Relations between Barbados, Trinidad and Tobago have mainly been cordial and cooperative, with an edge of wariness on both sides, due to a contentious decade long maritime boundary dispute. Outside of this, there have been little historical differences between the neighbouring countries. Both nations tend to support one another in International fora such as in the establishment of the International Criminal Court (ICCt), financial support for other less developed members of the Caribbean Community (CARICOM), policy support for the Organisation of Eastern Caribbean States (OECS), and in other areas. There have been more recent disagreements between two of the leaders of the two countries; Barbadian Prime Minister Owen Arthur and his Trinidadian counterpart Prime Minister Patrick Manning. The maritime boundary dispute was resolved in 2006 through binding arbitration at the Permanent Court of Arbitration.

In 2005, former Prime Minister of Barbados, the Rt. Hon. Owen Arthur quipped to the Barbados media that the Government of Barbados might contemplate political union of Tobago with Barbados as a single state. Orville London as Chief Secretary of the THA stated that they would "choose Trinidad every-time", thereby dampening the idea of any future discussions.

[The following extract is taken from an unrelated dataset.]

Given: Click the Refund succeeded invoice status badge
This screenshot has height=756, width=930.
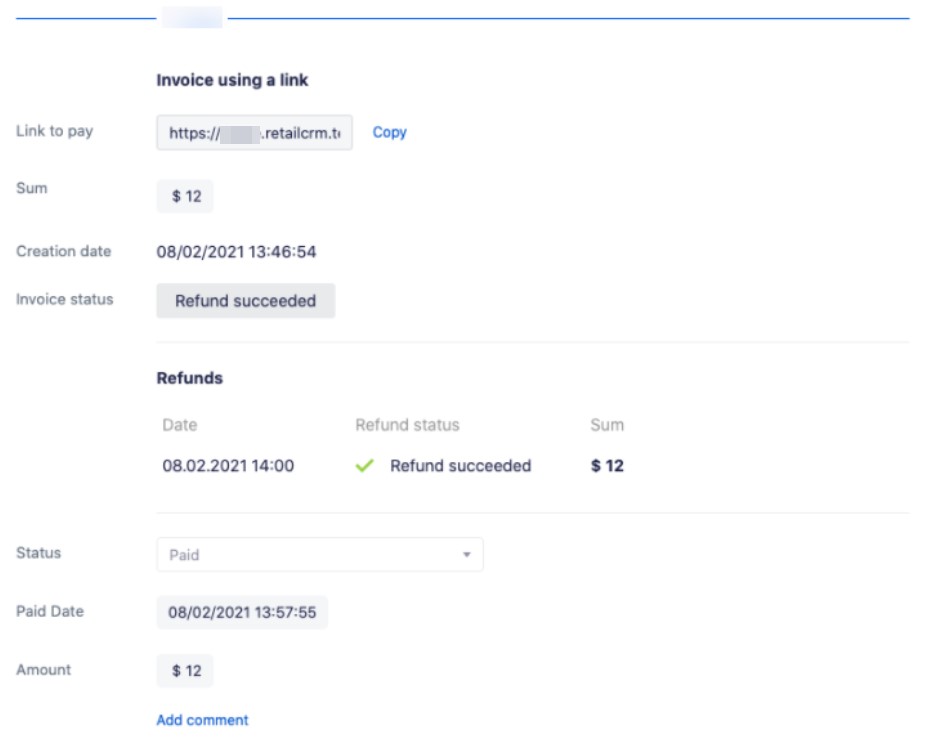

In 2014, Barbados' Ambassador to CARICOM, Robert Morris was accredited as the Barbados' official High Commissioner to the Republic of Trinidad and Tobago.

==Economic relations==
Trinidadian companies are major financial stakeholders in a number of Barbadian businesses. This has brought about a tremulous outcry from the Barbadian public on an occasion. The outcry will usually go away after a short period of time. The problems were first brought to the fore by a 1999 Soca/Calypso hit-song by Mac Fingall titled "Barbados belong to Trinidad", the song which became a catch phrase, and served to emphasise a number of issues between the two countries sought to satirise the inter-relations but had a negative effect instead. Tensions continued to escalate in Barbados following the popularity of that song and a subsequent hostile take-over bid for the Life of Barbados Ltd. (LOB) insurance company by Trinidad-based Guardian Holdings Ltd. (GHL) Things started to take a turn for the worse once several Barbadian fishermen were arrested in the water between the two countries.

Barbados and the Government of Trinidad and Tobago signed an agreement to construct an undersea 177 mile oil or Liquid Natural Gas (LNG) pipeline which will stretch from Tobago to Barbados. The project is to be undertaken by the Eastern Caribbean Gas Pipeline Company Limited. It will see energy delivered directly from Trinidad and Tobago to the domestic Barbadian natural gas network and feeding into the power plants in Barbados.

==Sports==
Both countries are part of the multi-national West Indies cricket team, with several players from both countries representing the board.